- **Assignment**
Reproduce verbatim the lines of the material below, starting at the line with "414x392 pixels. At" and ending at the line with "the 全年返回比例为1 tooltip", both inclusive; skip the rest.

BEGIN Excerpted records

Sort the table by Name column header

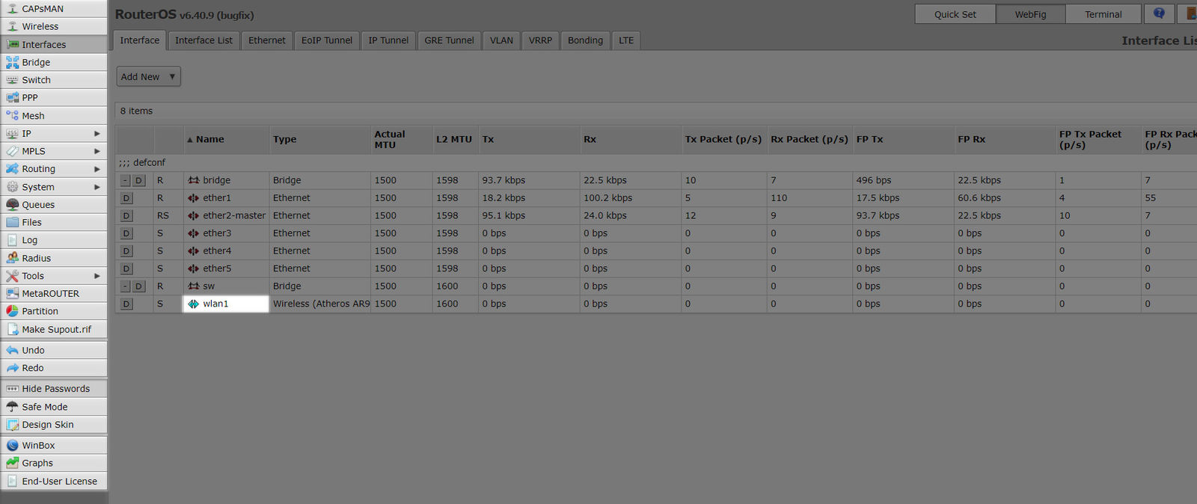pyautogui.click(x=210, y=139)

END Excerpted records
BEGIN Excerpted records

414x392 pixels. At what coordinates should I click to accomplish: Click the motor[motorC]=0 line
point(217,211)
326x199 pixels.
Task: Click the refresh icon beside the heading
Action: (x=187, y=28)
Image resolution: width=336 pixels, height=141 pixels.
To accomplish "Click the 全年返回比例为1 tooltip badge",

END Excerpted records

- **Result of this task**
414x392 pixels. At what coordinates should I click to accomplish: Click the motor[motorC]=0 line
point(217,211)
326x199 pixels.
Task: Click the refresh icon beside the heading
Action: (x=187, y=28)
Image resolution: width=336 pixels, height=141 pixels.
To accomplish "Click the 全年返回比例为1 tooltip badge",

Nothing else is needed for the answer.